*SELECTED EXTRACT*:
· · · ·
Author: Barry Pickard

San Francisco is a dream destination for travellers, but it is an expensive city to visit with many of its main attractions costing $20 to $30 per person. However, with a little planning, you can experience the city without damaging your budget. San Francisco has a range of free highlights, including impressive churches, colourful street art, expansive parks, picturesque beaches and eye-catching architecture that are sure to thrill.

Don’t forget that Tailor-Made Itineraries delights in creating bespoke self-guided tours. So, if visiting any of these free attractions appeals to you, reach out to me by email. I would be more than happy to design a self-guided tour around your requirements incorporating these attractions of San Francisco, or indeed, a general tour of the US.

It is difficult to create a list of the best free things to and is sure to be a little controversial with some, but here are our top twenty-one.

21 - 16. Rincon Center Murals; Yerba Buena Center for the Arts; Wave Organ; Musee Mecanique; Golden Gate Fortune Cookie Factory; and San Francisco Railway Museum

Located within the former Rincon Annex Post Office, the 27 murals, painted by Anton Refregier between 1946 and 1948, are in the style of ‘social realism’. Controversial during the Macarthy anti-communist era, they were almost immediately under threat of destruction. Thankfully they were preserved till the present day. Access is from Mission Street.

The Yerba Buena Center for the Arts (YBCA) presents contemporary visual art, performances, and films that celebrate innovation and experimentation.

The Wave Organ is a sculpture constructed on the shore of San Francisco Bay in May 1986. Through a series of pipes, the Wave Organ produces various sounds depending on the level of the tide, including rumbles, gurgles, sloshes, hisses, and other more typical wave sounds. Try and time your trip to the Wave Organ for high tide to get the full acoustic experience.
· · · ·
*OBJECTIVES*:
1: In the San Francisco passage, who painted the murals in the former Rincon Annex Post Office?
2: Repeat the lines of the entries from the line with "pixels, height=577 pixels." to the line with "coordinates (754, 58).".
The San Francisco passage and the entries come from separate, unrelated sources.
· · · ·
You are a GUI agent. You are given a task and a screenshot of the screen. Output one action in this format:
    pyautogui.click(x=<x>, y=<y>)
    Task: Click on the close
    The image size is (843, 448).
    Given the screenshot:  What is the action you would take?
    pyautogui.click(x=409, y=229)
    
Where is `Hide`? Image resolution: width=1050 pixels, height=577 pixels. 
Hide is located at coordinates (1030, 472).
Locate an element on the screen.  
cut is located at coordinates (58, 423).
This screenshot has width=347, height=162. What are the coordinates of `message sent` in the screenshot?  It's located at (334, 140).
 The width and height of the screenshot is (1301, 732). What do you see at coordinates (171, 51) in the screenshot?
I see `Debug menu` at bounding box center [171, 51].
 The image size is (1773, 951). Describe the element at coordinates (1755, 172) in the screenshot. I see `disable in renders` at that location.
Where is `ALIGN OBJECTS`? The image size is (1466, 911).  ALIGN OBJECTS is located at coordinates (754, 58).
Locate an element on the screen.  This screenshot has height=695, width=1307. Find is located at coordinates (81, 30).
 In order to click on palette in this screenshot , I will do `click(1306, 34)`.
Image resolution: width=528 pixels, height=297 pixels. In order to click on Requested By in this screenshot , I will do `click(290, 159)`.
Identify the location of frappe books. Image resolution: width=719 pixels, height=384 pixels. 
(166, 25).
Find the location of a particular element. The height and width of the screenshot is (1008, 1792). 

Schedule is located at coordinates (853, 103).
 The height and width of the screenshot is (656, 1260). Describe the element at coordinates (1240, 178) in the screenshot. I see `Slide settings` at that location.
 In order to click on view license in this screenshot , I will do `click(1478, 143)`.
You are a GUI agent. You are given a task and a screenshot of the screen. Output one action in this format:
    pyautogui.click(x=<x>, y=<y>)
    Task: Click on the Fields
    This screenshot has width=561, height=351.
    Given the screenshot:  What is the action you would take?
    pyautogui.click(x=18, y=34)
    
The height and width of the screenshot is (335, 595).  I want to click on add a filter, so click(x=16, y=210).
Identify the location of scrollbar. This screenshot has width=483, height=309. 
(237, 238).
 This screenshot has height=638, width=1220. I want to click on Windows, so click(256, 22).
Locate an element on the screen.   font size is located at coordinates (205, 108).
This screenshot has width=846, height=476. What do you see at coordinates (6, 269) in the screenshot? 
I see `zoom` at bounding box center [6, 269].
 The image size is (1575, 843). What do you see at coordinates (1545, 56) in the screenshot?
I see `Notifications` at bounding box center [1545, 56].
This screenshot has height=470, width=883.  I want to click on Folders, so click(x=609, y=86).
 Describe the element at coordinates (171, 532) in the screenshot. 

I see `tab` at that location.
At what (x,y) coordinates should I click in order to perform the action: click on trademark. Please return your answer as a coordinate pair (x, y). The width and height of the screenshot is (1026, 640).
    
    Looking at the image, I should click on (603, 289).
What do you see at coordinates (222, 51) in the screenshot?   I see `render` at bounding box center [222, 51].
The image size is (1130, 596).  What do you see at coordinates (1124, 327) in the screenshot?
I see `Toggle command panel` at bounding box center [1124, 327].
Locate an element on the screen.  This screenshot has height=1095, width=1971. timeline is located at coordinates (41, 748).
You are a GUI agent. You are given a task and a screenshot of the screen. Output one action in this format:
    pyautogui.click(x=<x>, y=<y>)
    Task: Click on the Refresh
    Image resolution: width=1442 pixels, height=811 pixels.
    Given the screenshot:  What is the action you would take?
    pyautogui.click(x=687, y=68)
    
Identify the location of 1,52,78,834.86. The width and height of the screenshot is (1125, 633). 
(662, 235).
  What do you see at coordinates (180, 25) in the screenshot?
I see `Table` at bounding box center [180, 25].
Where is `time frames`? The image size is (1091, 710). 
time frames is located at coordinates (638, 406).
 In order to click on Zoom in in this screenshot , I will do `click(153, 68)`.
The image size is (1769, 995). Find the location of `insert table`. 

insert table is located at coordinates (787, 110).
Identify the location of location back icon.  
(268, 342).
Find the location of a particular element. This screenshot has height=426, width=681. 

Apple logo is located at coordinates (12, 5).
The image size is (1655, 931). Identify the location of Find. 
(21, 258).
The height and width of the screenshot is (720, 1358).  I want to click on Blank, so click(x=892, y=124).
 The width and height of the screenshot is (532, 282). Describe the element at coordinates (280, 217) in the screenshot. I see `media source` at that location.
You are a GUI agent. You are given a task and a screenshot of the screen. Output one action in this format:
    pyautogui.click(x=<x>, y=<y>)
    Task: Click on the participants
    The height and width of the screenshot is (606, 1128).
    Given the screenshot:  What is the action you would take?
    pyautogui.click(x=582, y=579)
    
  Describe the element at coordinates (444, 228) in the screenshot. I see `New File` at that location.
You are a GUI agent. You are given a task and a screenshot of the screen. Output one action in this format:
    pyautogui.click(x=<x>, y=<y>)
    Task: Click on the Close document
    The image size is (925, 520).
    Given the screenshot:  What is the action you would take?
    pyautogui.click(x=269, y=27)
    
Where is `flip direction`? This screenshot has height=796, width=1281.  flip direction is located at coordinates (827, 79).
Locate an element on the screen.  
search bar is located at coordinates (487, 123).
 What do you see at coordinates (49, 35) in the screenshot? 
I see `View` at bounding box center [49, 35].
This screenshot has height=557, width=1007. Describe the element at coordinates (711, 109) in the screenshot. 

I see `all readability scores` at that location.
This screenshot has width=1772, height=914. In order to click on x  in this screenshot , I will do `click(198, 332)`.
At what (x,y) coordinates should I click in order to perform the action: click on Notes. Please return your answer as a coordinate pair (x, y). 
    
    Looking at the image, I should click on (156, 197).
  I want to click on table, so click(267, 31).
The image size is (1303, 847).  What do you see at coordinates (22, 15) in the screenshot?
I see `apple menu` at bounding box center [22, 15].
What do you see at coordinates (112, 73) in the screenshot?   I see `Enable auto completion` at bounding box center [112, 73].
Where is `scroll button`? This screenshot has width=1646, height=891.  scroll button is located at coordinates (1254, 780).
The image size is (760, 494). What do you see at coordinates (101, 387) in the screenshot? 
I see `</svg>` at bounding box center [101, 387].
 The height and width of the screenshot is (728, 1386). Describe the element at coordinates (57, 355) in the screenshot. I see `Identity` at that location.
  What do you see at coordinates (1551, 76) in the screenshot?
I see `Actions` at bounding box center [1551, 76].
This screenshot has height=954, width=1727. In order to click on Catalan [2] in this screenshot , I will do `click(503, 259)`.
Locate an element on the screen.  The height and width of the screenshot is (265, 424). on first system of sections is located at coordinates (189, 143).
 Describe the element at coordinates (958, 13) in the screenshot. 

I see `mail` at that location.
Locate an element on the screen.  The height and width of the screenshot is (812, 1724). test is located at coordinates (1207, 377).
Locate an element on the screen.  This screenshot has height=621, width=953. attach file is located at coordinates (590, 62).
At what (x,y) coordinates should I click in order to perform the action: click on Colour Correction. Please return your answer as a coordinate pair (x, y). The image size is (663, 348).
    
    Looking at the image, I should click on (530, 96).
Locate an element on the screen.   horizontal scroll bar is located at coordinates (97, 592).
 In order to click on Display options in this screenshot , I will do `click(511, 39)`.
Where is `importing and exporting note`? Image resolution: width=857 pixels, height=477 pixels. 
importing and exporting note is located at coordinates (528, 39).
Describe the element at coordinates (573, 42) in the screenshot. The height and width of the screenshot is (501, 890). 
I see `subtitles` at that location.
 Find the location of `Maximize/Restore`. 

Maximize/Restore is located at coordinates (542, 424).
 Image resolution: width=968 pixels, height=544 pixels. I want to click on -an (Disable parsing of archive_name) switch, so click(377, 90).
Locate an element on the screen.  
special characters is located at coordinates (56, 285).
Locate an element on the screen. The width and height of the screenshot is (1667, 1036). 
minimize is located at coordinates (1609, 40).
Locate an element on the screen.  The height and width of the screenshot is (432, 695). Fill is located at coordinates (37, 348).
· · · ·
*WRITTEN ANSWERS*:
1: Anton Refregier.

2:
Where is `Hide`? Image resolution: width=1050 pixels, height=577 pixels. 
Hide is located at coordinates (1030, 472).
Locate an element on the screen.  
cut is located at coordinates (58, 423).
This screenshot has width=347, height=162. What are the coordinates of `message sent` in the screenshot?  It's located at (334, 140).
 The width and height of the screenshot is (1301, 732). What do you see at coordinates (171, 51) in the screenshot?
I see `Debug menu` at bounding box center [171, 51].
 The image size is (1773, 951). Describe the element at coordinates (1755, 172) in the screenshot. I see `disable in renders` at that location.
Where is `ALIGN OBJECTS`? The image size is (1466, 911).  ALIGN OBJECTS is located at coordinates (754, 58).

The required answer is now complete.